Indonesia Butuh Belanja Pesawat Tempur Karena Ancaman Geopolitik

Pada Senin, 14 Februari 2022, dosen Hubungan Internasional (HI) Universitas Bina Nusantara (BINUS), Dr. Curie Maharani Savitri, menjadi narasumber diskusi online bertajuk “Butuh Banget Belanja Pesawat Tempur 315 Triliun?” yang diadakan oleh Partai Solidaritas Indonesia (PSI).

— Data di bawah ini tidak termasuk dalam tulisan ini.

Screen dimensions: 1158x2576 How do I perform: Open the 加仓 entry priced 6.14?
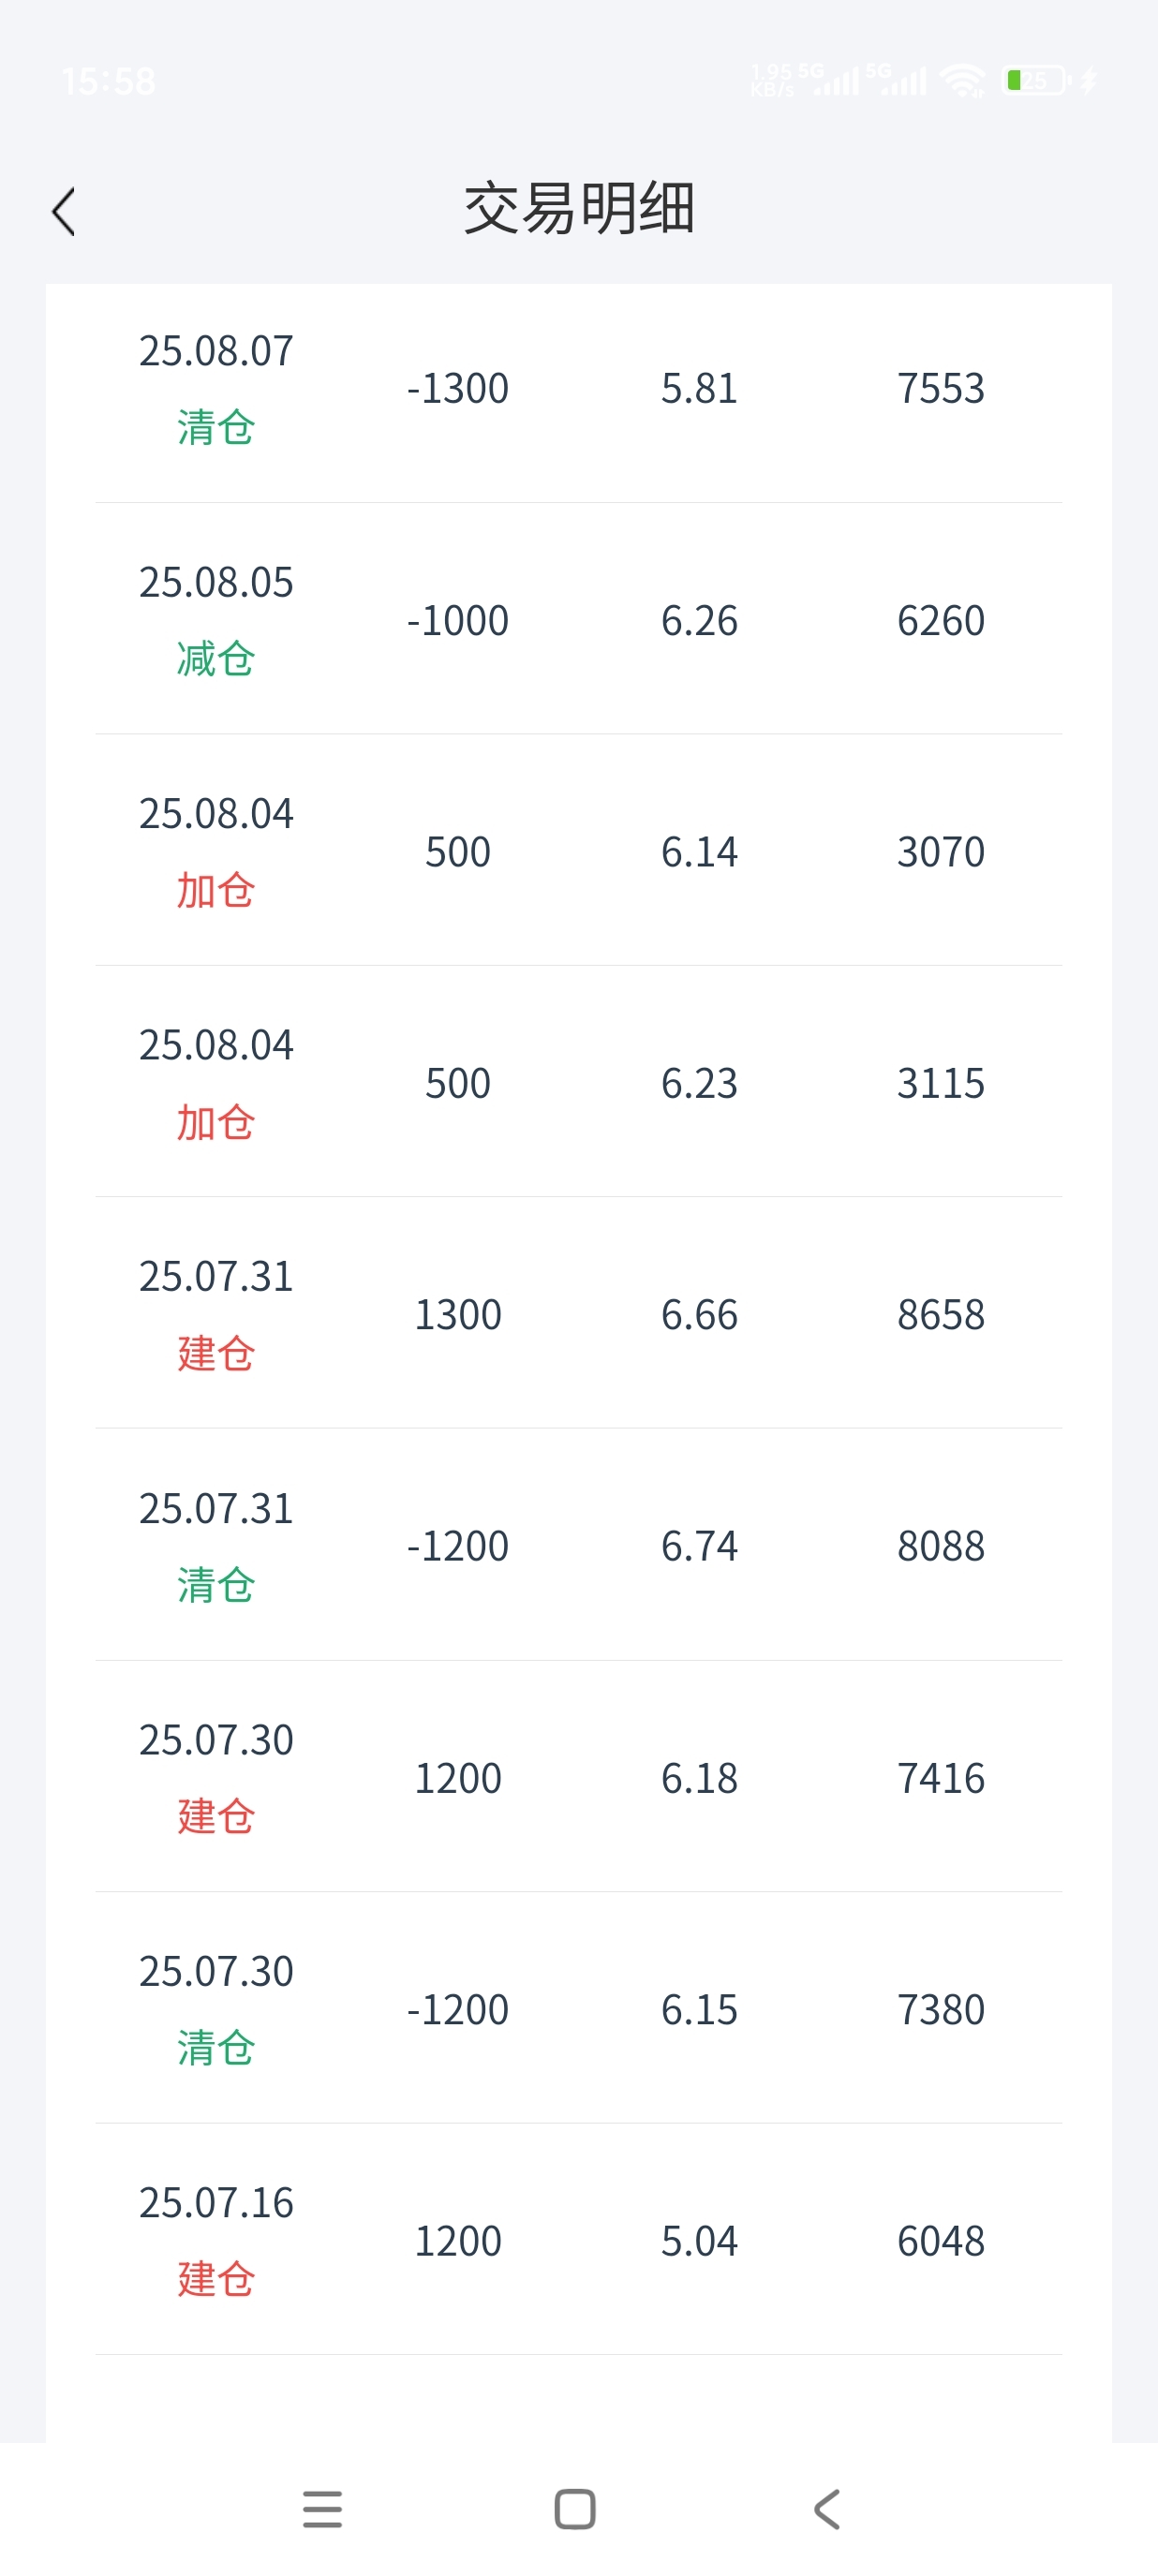[x=579, y=851]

Diskusi online ini membahas beberapa rencana pembelian pesawat tempur oleh Indonesia, termasuk pembelian total 42 pesawat tempur Dassault Rafale dari Prancis dan 36 pesawat tempur F-15ID dari Amerika Serikat. Selain Dr. Curie, narasumber diskusi ini antara lain analis pertahanan dan militer Connie Rahakundini Bakrie; anggota Komisi I DPR dari Fraksi Gerindra, Rachel Maryam; dan juru bicara DPP PSI, Rian Ernest. Diskusi dimoderatori juru bicara DPP PSI, Francine Widjojo.

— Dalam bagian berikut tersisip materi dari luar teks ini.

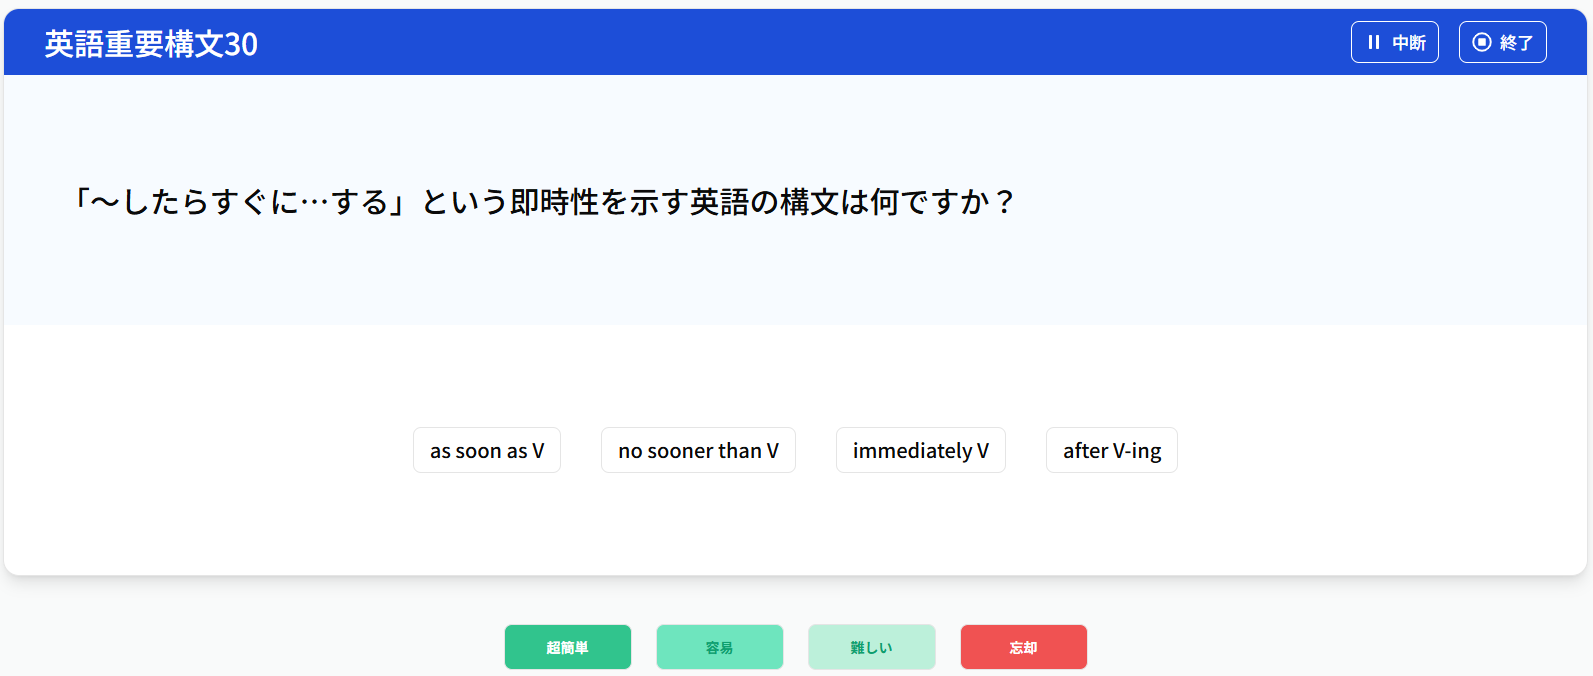Mark the card as 難しい
Viewport: 1593px width, 676px height.
[x=871, y=647]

Dalam diskusi ini, Dr. Curie membahas pertimbangan pro dan kontra mengapa Indonesia harus membeli pesawat tempur Rafale sekarang. Mengapa Indonesia “memprioritaskan” pengadaan senjata di era pandemi? Menurut Dr. Curie, sudah ada pembedaan antara anggaran pertahanan dan nonpertahanan, sehingga pembelian alutsista pada momen pandemi bukan berarti mengurangi anggaran penanganan pandemi. Selain itu, terdapat dinamika geopolitik yang meningkatkan urgensi Indonesia membeli pesawat tempur, serta terdapat kebutuhan untuk menjaga kesinambungan modernisasi pertahanan.

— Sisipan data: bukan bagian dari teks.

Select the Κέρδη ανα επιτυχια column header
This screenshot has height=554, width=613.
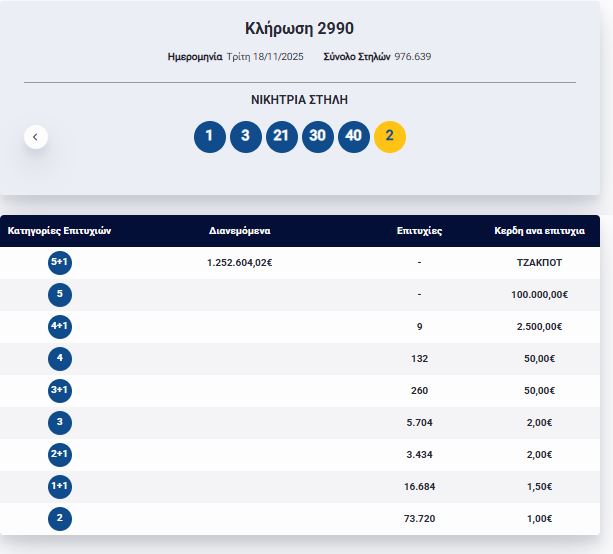point(539,231)
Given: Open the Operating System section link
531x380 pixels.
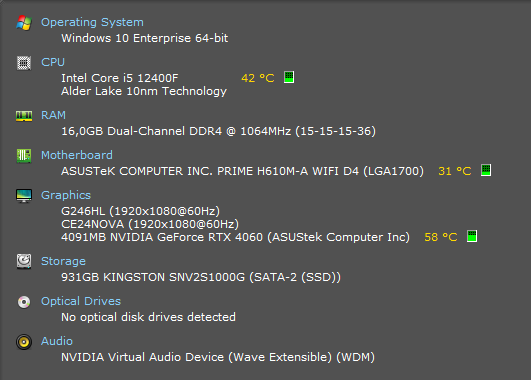Looking at the screenshot, I should pos(92,22).

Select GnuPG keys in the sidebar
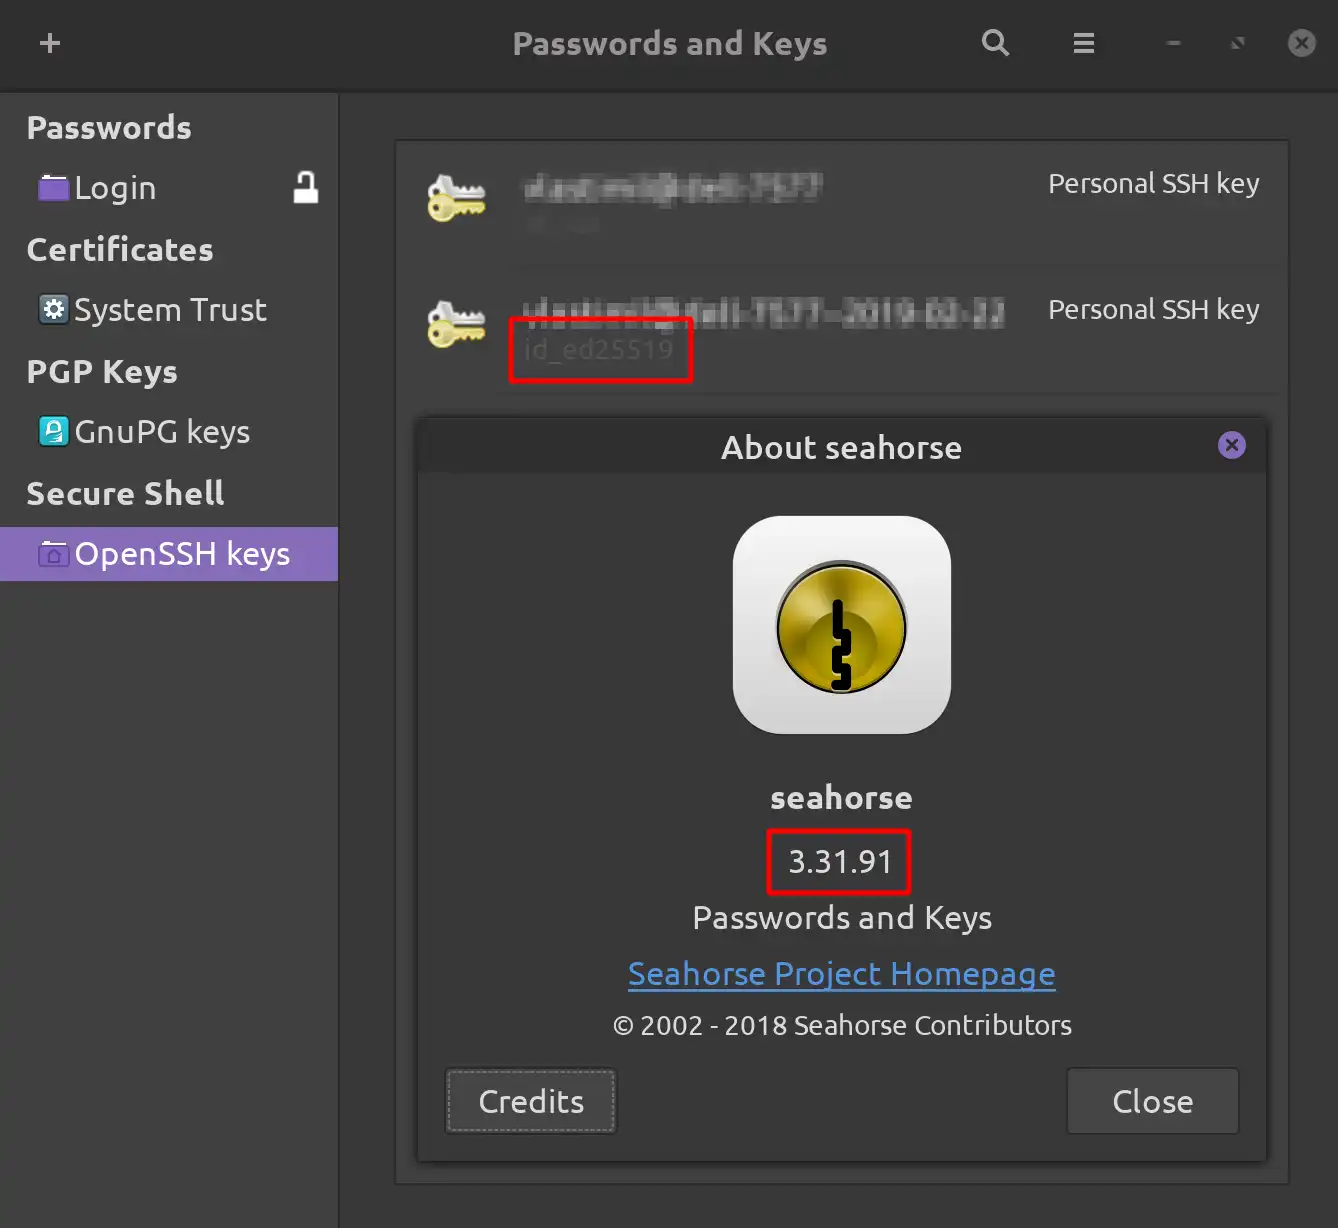[162, 432]
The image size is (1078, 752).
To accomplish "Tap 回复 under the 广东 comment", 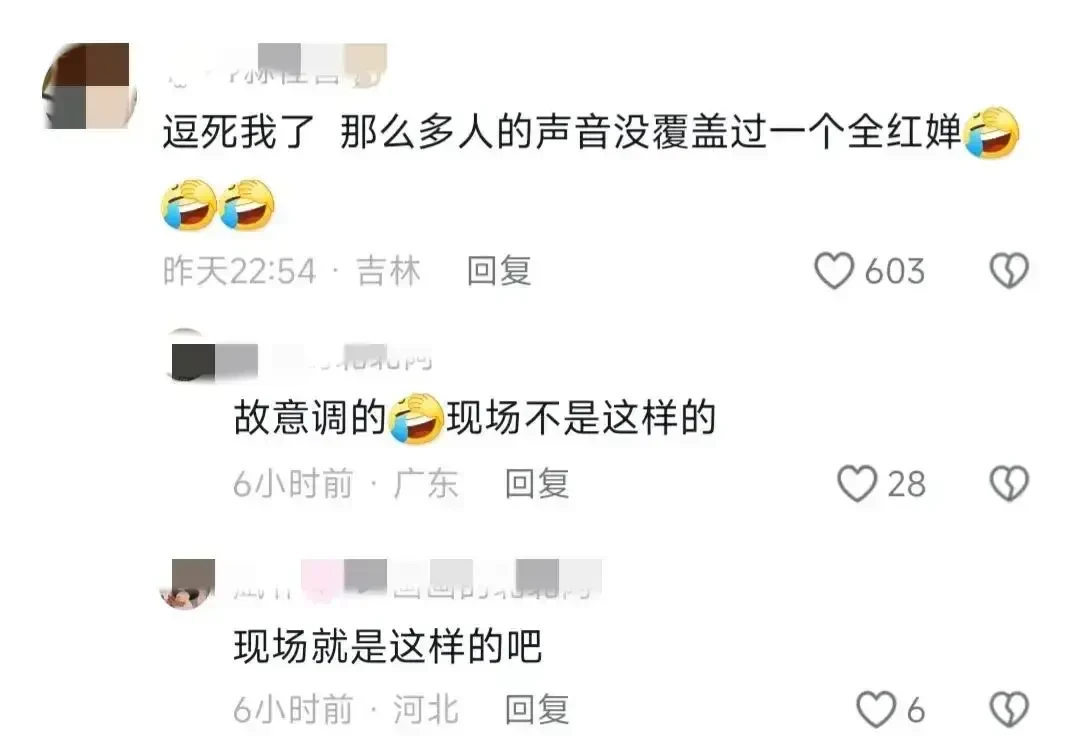I will tap(537, 483).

Mengapa Indonesia membeli Rafale yang “mahal”? Menurut Dr. Curie, kemungkinan teknologi Perancis dipilih karena memenuhi prasyarat pengadaan sesuai undang-undang: tidak ada potensi embargo (Perancis berstatus ITAR-free[1] alias tidak ada komponen dari Amerika Serikat), tidak memiliki persilangan geopolitik (misal Indonesia dengan Tiongkok di Laut Natuna), battle proven, mendukung kemandirian pertahanan terutama dalam hal operasi dan pemeliharaan alutsista (ofset berupa alih kemampuan pemeliharaan level tinggi), hingga keseragaman (Perancis termasuk penyuplai utama alutsista Indonesia). Bagaimana Indonesia akan membayar pengadaan Rafale? Menurut Dr. Curie, opsi kebijakan luar negeri Indonesia yang netral justru memerlukan biaya tinggi. Sehingga, anggaran pertahanan perlu ditingkatkan untuk dapat memodernisasi alutsista. Meski demikian, tetap perlu waspada terhadap risiko utang dari pengadaan alutsista.

Diskusi online ini disiarkan secara langsung di Facebook PSI: https://www.facebook.com/psi.or.id/videos/652061472573661/?extid=CL-UNK-UNK-UNK-AN_GK0T-GK1C&ref=sharing.


[1] International Traffic in Arms Regulations (ITAR) adalah rezim peraturan Amerika Serikat untuk membatasi dan mengontrol ekspor teknologi terkait pertahanan dan militer untuk menjaga keamanan nasional AS dan tujuan kebijakan luar negeri AS selanjutnya.